SOURCE MATERIAL:
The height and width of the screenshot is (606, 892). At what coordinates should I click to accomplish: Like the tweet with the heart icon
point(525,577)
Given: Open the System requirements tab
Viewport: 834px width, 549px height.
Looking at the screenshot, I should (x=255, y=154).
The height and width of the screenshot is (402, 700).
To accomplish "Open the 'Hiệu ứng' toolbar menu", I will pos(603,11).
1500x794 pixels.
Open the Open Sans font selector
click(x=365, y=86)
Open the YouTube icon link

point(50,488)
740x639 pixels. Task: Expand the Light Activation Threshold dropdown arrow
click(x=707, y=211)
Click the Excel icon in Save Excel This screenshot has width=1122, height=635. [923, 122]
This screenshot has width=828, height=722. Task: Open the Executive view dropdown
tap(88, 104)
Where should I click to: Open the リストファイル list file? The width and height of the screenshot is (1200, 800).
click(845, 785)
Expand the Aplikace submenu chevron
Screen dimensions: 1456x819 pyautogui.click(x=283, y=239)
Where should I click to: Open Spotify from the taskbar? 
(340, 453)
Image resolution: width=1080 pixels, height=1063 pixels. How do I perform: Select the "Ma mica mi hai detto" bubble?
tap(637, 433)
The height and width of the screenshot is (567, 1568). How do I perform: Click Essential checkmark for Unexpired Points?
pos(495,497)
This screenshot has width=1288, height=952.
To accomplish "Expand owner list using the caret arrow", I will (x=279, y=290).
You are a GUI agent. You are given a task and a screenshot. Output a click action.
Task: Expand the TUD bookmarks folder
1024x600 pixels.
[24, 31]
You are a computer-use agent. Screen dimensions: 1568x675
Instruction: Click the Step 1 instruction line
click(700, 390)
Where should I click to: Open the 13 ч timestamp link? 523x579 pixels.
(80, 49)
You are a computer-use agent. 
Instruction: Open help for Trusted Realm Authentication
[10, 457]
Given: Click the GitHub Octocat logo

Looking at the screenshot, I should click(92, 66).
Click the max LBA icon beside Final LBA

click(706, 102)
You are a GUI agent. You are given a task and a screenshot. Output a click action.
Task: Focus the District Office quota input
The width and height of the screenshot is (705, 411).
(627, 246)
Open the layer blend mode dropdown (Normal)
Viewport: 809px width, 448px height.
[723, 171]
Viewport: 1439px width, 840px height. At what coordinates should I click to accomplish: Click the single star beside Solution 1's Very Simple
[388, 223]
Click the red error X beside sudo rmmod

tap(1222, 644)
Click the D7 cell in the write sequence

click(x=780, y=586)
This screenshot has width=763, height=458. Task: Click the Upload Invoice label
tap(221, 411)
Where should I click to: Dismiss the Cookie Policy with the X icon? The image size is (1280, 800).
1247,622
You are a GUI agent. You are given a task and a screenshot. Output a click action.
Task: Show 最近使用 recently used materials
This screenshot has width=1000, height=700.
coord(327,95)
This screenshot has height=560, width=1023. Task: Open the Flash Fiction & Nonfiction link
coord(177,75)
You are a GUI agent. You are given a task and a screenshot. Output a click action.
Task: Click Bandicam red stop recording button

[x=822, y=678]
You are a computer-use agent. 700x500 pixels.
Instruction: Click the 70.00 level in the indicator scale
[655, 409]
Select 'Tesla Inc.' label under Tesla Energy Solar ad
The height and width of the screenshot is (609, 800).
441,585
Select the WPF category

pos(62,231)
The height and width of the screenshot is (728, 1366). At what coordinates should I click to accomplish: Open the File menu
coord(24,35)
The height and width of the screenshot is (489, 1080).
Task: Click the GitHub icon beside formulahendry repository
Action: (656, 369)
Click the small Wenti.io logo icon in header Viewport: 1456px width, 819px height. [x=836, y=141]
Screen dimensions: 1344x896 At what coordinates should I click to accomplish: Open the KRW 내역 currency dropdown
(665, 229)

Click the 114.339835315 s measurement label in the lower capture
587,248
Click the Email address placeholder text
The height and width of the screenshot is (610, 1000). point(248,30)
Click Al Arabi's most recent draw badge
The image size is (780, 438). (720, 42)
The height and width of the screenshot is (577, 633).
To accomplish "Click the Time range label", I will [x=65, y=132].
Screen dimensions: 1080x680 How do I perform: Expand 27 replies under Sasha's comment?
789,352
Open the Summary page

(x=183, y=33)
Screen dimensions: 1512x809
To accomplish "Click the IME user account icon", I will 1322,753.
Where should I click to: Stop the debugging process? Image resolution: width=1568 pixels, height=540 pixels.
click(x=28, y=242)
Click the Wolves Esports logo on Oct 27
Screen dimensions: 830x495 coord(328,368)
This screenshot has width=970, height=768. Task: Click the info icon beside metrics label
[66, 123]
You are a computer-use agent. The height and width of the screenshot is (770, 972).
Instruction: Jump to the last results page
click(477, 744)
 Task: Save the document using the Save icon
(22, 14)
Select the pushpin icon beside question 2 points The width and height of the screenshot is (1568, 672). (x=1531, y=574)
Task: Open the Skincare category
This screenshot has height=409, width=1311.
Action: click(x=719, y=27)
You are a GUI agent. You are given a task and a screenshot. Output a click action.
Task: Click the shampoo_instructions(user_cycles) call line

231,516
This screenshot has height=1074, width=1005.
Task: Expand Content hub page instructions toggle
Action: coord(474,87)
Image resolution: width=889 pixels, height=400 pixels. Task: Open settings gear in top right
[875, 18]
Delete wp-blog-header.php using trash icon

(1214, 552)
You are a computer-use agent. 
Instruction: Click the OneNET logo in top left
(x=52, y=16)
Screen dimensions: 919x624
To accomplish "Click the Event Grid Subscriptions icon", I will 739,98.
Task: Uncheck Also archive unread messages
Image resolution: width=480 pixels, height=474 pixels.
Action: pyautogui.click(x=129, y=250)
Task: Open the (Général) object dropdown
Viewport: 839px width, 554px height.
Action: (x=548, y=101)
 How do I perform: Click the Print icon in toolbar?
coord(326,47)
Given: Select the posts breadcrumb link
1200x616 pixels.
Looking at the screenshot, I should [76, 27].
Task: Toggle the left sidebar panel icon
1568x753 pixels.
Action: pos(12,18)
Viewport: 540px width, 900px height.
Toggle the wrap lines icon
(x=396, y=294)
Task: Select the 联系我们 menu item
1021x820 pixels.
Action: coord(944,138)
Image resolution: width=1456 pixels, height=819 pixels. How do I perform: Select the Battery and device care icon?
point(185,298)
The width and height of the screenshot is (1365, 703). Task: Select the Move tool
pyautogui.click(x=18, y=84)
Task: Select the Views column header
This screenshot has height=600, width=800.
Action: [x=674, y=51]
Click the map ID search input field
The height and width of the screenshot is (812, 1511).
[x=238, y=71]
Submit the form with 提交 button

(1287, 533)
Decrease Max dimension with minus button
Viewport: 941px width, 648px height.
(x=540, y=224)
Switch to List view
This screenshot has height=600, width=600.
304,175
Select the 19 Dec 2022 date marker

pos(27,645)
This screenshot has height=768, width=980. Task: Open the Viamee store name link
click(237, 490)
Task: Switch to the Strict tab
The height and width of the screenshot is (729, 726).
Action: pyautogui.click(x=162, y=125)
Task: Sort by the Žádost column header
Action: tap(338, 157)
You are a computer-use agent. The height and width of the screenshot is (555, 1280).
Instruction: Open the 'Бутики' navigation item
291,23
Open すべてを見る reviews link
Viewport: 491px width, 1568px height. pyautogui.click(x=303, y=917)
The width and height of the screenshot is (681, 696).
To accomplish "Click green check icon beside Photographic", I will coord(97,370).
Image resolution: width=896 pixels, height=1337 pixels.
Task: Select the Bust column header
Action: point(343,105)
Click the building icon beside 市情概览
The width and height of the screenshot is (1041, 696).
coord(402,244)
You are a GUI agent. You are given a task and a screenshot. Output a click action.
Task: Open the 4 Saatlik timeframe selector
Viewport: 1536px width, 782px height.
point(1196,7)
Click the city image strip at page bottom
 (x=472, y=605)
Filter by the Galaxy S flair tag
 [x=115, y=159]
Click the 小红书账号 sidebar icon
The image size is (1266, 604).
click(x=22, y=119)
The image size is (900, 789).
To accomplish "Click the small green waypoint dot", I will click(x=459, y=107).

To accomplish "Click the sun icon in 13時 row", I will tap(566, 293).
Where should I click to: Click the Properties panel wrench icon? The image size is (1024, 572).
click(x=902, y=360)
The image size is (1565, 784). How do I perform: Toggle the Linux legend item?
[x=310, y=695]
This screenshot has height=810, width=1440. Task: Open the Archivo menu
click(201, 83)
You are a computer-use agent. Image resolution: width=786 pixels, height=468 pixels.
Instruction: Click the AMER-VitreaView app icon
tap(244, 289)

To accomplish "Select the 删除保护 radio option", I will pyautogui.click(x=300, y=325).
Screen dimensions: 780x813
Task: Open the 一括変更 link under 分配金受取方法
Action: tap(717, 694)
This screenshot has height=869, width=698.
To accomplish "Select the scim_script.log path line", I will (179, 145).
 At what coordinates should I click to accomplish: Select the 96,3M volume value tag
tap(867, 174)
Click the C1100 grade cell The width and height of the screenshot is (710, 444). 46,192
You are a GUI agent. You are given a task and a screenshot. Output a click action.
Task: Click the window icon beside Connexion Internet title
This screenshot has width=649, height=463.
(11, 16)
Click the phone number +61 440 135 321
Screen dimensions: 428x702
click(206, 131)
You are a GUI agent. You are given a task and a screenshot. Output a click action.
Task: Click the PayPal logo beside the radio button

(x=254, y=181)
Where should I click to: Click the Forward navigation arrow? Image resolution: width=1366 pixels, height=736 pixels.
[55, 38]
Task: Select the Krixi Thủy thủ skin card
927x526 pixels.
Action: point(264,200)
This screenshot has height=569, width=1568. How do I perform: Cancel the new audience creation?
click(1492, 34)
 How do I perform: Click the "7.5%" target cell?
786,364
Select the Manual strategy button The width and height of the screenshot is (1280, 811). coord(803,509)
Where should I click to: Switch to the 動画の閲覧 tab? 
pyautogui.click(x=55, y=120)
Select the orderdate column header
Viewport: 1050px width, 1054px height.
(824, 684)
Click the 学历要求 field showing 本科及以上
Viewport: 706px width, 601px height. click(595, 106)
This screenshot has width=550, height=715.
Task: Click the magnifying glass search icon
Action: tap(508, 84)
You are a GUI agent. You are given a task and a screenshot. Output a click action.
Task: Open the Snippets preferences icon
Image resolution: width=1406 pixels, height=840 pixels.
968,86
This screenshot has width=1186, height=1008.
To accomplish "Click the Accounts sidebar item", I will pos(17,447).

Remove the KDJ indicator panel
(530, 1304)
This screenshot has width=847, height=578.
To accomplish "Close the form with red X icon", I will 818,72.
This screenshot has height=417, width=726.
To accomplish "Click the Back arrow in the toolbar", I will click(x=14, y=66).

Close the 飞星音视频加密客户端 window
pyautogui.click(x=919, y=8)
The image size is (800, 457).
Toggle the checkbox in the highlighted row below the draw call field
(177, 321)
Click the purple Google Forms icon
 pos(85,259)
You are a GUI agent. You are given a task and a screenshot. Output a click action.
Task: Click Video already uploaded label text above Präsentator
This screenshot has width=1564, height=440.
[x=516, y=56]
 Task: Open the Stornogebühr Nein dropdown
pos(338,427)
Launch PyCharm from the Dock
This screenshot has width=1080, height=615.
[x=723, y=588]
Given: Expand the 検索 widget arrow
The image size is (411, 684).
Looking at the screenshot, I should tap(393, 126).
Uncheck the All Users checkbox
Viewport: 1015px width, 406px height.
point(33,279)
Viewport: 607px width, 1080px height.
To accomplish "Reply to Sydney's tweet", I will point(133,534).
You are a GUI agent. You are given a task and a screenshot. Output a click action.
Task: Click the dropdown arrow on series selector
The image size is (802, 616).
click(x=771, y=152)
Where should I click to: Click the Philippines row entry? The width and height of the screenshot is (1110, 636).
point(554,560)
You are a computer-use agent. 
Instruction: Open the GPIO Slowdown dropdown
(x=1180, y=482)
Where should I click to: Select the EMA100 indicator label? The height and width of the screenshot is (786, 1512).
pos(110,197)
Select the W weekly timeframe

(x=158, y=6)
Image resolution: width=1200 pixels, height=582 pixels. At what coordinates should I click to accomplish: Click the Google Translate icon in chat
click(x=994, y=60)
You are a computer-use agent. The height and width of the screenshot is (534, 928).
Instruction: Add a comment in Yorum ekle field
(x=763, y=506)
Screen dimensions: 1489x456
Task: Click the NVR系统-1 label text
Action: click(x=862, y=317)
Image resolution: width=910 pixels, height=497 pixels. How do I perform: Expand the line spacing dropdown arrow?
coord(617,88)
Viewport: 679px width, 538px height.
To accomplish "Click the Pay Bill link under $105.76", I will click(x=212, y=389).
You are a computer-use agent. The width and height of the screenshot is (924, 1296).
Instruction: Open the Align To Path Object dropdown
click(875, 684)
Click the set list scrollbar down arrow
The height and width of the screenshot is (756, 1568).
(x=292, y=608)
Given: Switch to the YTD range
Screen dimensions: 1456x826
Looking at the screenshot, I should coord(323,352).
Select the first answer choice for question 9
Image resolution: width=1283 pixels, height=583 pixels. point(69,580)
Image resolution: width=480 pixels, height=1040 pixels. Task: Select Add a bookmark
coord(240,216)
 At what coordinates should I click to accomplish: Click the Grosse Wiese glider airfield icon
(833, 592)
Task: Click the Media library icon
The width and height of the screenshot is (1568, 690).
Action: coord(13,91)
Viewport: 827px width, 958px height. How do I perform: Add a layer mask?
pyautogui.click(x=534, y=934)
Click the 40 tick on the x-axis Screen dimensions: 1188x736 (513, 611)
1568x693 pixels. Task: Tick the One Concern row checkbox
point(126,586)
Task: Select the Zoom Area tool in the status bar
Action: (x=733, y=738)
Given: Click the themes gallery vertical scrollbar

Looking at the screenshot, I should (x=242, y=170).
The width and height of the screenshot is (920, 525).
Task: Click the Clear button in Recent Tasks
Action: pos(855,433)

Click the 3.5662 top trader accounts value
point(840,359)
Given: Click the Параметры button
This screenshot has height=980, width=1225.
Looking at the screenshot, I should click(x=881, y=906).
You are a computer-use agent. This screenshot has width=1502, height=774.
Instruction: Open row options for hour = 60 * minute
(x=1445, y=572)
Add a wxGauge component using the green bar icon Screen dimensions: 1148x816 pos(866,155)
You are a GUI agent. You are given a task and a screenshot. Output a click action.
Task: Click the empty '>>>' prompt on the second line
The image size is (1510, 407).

TASK: Going through the material, how many lines contain the word "small"? Please give only the number.

RESPONSE AREA: 2